* Passage cité *
- - - - -
Alors que retenir du procès de « Monsanto »?

Pour le médecin en santé publique, Paul Tossa,  le groupe Monsanto n’a pas été sanctionné parce que  les preuves de la cancérogénicité du produit ont été faites, mais parce que le groupe industriel est accusé d’avoir caché des informations depuis des décennies qui auraient sans doute permis d’informer les utilisateurs du danger du produit.

La question importante est : « Que contiennent ces documents cachés pendant longtemps par Monsanto » ? L’enquête en cours fera la lumière sur le sujet, mais il est fort probable que le contenu de ces documents ne fera pas de classer le Glyphosate dans le groupe 1 puisque l’industriel compte faire appel de la décision de Justice; a expliqué Paul Tossa qui estime que si les documents étaient compromettants, le groupe Monsanton  ne ferait pas appel de la décision rendue par la justice.
- - - - -
* Extraits de données *
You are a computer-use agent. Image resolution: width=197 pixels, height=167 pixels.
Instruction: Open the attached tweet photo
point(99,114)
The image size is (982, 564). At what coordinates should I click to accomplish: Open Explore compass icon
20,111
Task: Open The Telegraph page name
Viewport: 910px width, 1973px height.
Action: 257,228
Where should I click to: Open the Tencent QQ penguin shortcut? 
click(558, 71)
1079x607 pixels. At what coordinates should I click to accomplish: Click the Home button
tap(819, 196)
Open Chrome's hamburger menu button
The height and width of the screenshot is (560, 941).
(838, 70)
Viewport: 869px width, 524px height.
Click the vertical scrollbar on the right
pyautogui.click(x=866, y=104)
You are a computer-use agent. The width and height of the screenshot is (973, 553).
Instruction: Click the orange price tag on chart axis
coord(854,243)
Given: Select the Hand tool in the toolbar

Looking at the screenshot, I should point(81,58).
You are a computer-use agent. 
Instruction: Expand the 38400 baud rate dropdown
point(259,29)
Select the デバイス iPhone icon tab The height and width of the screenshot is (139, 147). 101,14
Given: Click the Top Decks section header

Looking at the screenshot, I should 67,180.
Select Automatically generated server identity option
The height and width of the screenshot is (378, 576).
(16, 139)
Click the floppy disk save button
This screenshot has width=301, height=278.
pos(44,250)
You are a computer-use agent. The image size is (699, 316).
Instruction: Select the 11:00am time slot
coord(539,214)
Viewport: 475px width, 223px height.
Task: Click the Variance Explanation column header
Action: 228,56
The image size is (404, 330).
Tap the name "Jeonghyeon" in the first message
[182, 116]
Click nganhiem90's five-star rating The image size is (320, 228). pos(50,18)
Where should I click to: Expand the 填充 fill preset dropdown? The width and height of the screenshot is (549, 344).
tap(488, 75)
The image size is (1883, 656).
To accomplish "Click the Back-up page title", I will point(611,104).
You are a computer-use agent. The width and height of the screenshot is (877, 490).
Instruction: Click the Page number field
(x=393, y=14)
- - - - -
* Tâches demandées *
(1) D'après l'extrait sur le procès de Monsanto, pour quelle raison le groupe a-t-il été sanctionné selon Paul Tossa ? Répondez en une à trois phrases.
(2) Reprenez mot pour mot le passage de l'extrait sur le procès de Monsanto compris entre « Alors que retenir » et « danger du produit. », bornes incluses.
La liste ci-dessus est un matériau distinct de l'extrait.

* Réponses dans l'ordre *
(1) Selon Paul Tossa, Monsanto n'a pas été sanctionné parce que la cancérogénicité du produit aurait été prouvée. Il l'a été parce que le groupe est accusé d'avoir caché pendant des décennies des informations qui auraient sans doute permis d'informer les utilisateurs du danger du produit.

(2)
Alors que retenir du procès de « Monsanto »?

Pour le médecin en santé publique, Paul Tossa,  le groupe Monsanto n’a pas été sanctionné parce que  les preuves de la cancérogénicité du produit ont été faites, mais parce que le groupe industriel est accusé d’avoir caché des informations depuis des décennies qui auraient sans doute permis d’informer les utilisateurs du danger du produit.